▶ [Task to complete]
Starting with the line that mentions "Click the Invite button", repeat each line verbatim until the entries end, both ends included.

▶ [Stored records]
****

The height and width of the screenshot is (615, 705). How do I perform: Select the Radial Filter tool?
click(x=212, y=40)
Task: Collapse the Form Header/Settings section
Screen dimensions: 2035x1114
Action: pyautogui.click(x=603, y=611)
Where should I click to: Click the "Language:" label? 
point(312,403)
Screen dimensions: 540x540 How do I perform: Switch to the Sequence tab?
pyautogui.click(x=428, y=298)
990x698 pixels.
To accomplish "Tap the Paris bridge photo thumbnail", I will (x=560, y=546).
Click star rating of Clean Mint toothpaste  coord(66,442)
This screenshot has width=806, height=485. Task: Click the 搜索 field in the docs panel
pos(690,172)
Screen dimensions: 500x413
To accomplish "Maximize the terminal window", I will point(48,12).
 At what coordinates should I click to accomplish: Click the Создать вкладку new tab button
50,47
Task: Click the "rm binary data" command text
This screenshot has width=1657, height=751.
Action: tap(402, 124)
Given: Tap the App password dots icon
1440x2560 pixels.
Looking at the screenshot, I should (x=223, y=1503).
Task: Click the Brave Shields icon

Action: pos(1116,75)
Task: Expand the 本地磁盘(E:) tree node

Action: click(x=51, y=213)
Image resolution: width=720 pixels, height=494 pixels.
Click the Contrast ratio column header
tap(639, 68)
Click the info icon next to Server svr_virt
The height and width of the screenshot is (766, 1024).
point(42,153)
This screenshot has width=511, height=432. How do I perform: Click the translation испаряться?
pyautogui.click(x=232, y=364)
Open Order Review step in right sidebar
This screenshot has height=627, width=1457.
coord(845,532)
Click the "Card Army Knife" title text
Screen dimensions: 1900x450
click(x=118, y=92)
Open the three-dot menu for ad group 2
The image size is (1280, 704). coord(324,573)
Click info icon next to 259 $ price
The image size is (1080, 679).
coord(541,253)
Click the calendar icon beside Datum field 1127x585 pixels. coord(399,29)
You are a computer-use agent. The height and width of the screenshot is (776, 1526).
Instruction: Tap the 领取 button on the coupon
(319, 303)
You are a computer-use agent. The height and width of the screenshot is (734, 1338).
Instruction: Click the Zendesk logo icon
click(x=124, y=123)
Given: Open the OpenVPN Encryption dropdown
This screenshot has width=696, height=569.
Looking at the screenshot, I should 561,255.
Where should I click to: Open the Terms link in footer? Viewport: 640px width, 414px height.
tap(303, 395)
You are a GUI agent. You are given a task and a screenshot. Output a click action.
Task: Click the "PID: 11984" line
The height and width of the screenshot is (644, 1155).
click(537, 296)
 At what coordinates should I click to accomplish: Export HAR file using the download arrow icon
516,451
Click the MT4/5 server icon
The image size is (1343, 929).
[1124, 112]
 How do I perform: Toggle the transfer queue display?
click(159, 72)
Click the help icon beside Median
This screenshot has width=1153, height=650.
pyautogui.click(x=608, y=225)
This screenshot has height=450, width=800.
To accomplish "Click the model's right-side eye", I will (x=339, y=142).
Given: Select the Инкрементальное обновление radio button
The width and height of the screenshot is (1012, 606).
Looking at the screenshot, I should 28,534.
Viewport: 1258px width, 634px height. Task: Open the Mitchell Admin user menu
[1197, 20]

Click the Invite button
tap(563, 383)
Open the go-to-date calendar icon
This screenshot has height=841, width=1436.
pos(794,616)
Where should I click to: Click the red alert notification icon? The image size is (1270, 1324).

****

▶ [Worked solution]
Click the Invite button
tap(563, 383)
Open the go-to-date calendar icon
This screenshot has height=841, width=1436.
pos(794,616)
Where should I click to: Click the red alert notification icon? The image size is (1270, 1324).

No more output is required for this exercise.